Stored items
....
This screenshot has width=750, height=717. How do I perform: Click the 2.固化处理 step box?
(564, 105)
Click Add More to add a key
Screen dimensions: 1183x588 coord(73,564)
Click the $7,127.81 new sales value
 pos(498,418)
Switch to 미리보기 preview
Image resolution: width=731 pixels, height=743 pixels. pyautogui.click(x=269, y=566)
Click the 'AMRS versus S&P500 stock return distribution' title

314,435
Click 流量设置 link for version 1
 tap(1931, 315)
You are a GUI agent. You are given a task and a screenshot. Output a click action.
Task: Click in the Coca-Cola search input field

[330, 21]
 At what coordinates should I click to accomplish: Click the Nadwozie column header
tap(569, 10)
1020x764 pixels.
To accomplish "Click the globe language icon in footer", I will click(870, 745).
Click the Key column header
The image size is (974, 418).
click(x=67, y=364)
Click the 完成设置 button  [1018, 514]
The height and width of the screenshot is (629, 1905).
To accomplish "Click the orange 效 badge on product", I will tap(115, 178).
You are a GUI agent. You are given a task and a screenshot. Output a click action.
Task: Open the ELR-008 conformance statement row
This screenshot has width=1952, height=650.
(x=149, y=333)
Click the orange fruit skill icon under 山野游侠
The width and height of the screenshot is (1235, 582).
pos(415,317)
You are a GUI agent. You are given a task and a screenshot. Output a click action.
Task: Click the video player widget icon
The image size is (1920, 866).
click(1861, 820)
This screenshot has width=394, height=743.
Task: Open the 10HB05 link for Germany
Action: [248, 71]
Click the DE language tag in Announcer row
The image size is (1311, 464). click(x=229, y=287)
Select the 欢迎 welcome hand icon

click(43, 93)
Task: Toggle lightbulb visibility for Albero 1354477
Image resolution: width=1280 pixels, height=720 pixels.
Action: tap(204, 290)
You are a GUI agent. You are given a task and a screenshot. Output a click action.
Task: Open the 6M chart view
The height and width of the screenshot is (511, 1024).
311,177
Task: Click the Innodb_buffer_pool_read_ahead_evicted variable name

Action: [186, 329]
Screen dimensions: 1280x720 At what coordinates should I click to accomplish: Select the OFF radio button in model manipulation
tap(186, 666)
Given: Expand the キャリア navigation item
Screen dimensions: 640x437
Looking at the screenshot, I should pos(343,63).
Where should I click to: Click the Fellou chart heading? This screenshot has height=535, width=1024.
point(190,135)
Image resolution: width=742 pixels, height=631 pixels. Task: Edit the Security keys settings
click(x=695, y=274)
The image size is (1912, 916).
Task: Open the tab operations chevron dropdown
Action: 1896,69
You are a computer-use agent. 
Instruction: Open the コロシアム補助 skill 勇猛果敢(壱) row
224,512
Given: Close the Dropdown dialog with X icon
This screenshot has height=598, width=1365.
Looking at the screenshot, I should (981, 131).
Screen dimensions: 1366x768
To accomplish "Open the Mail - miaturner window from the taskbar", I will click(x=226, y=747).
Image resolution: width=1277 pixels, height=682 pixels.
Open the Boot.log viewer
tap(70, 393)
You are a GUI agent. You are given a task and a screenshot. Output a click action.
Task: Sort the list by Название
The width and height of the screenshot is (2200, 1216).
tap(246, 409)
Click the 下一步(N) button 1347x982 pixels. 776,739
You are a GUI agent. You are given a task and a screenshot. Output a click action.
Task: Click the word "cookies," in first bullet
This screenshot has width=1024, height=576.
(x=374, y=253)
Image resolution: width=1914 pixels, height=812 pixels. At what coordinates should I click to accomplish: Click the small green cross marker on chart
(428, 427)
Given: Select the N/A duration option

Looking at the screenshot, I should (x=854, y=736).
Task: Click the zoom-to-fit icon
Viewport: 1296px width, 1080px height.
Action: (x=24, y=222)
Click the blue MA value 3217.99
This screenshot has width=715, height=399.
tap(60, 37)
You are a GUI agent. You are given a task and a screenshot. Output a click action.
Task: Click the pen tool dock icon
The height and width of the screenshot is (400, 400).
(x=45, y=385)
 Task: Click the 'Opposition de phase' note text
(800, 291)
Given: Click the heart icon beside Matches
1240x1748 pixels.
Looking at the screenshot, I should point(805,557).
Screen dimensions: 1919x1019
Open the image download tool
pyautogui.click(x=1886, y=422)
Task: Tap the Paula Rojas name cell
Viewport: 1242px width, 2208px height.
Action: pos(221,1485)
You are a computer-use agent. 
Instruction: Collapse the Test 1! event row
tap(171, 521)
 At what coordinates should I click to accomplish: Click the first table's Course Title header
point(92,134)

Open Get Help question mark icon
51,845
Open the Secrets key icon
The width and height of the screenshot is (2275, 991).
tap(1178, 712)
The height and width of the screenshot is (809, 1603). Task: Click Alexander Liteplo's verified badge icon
....
What you have to do:
Extract the entries above verbatim.

Exercise response:
This screenshot has width=750, height=717. How do I perform: Click the 2.固化处理 step box?
(564, 105)
Click Add More to add a key
Screen dimensions: 1183x588 coord(73,564)
Click the $7,127.81 new sales value
 pos(498,418)
Switch to 미리보기 preview
Image resolution: width=731 pixels, height=743 pixels. pyautogui.click(x=269, y=566)
Click the 'AMRS versus S&P500 stock return distribution' title

314,435
Click 流量设置 link for version 1
 tap(1931, 315)
You are a GUI agent. You are given a task and a screenshot. Output a click action.
Task: Click in the Coca-Cola search input field

[330, 21]
 At what coordinates should I click to accomplish: Click the Nadwozie column header
tap(569, 10)
1020x764 pixels.
To accomplish "Click the globe language icon in footer", I will click(870, 745).
Click the Key column header
The image size is (974, 418).
click(x=67, y=364)
Click the 完成设置 button  [1018, 514]
The height and width of the screenshot is (629, 1905).
To accomplish "Click the orange 效 badge on product", I will tap(115, 178).
You are a GUI agent. You are given a task and a screenshot. Output a click action.
Task: Open the ELR-008 conformance statement row
This screenshot has width=1952, height=650.
(x=149, y=333)
Click the orange fruit skill icon under 山野游侠
The width and height of the screenshot is (1235, 582).
pos(415,317)
You are a GUI agent. You are given a task and a screenshot. Output a click action.
Task: Click the video player widget icon
The image size is (1920, 866).
click(1861, 820)
This screenshot has width=394, height=743.
Task: Open the 10HB05 link for Germany
Action: [248, 71]
Click the DE language tag in Announcer row
The image size is (1311, 464). click(x=229, y=287)
Select the 欢迎 welcome hand icon

click(43, 93)
Task: Toggle lightbulb visibility for Albero 1354477
Image resolution: width=1280 pixels, height=720 pixels.
Action: tap(204, 290)
You are a GUI agent. You are given a task and a screenshot. Output a click action.
Task: Open the 6M chart view
The height and width of the screenshot is (511, 1024).
311,177
Task: Click the Innodb_buffer_pool_read_ahead_evicted variable name

Action: [186, 329]
Screen dimensions: 1280x720 At what coordinates should I click to accomplish: Select the OFF radio button in model manipulation
tap(186, 666)
Given: Expand the キャリア navigation item
Screen dimensions: 640x437
Looking at the screenshot, I should pos(343,63).
Where should I click to: Click the Fellou chart heading? This screenshot has height=535, width=1024.
point(190,135)
Image resolution: width=742 pixels, height=631 pixels. Task: Edit the Security keys settings
click(x=695, y=274)
The image size is (1912, 916).
Task: Open the tab operations chevron dropdown
Action: 1896,69
You are a computer-use agent. 
Instruction: Open the コロシアム補助 skill 勇猛果敢(壱) row
224,512
Given: Close the Dropdown dialog with X icon
This screenshot has height=598, width=1365.
Looking at the screenshot, I should (981, 131).
Screen dimensions: 1366x768
To accomplish "Open the Mail - miaturner window from the taskbar", I will click(x=226, y=747).
Image resolution: width=1277 pixels, height=682 pixels.
Open the Boot.log viewer
tap(70, 393)
You are a GUI agent. You are given a task and a screenshot. Output a click action.
Task: Sort the list by Название
The width and height of the screenshot is (2200, 1216).
tap(246, 409)
Click the 下一步(N) button 1347x982 pixels. 776,739
You are a GUI agent. You are given a task and a screenshot. Output a click action.
Task: Click the word "cookies," in first bullet
This screenshot has width=1024, height=576.
(x=374, y=253)
Image resolution: width=1914 pixels, height=812 pixels. At what coordinates should I click to accomplish: Click the small green cross marker on chart
(428, 427)
Given: Select the N/A duration option

Looking at the screenshot, I should (x=854, y=736).
Task: Click the zoom-to-fit icon
Viewport: 1296px width, 1080px height.
Action: (x=24, y=222)
Click the blue MA value 3217.99
This screenshot has width=715, height=399.
tap(60, 37)
You are a GUI agent. You are given a task and a screenshot. Output a click action.
Task: Click the pen tool dock icon
The height and width of the screenshot is (400, 400).
(x=45, y=385)
 Task: Click the 'Opposition de phase' note text
(800, 291)
Given: Click the heart icon beside Matches
1240x1748 pixels.
Looking at the screenshot, I should point(805,557).
Screen dimensions: 1919x1019
Open the image download tool
pyautogui.click(x=1886, y=422)
Task: Tap the Paula Rojas name cell
Viewport: 1242px width, 2208px height.
Action: pos(221,1485)
You are a computer-use agent. 
Instruction: Collapse the Test 1! event row
tap(171, 521)
 At what coordinates should I click to accomplish: Click the first table's Course Title header
point(92,134)

Open Get Help question mark icon
51,845
Open the Secrets key icon
The width and height of the screenshot is (2275, 991).
tap(1178, 712)
The height and width of the screenshot is (809, 1603). Task: Click Alexander Liteplo's verified badge icon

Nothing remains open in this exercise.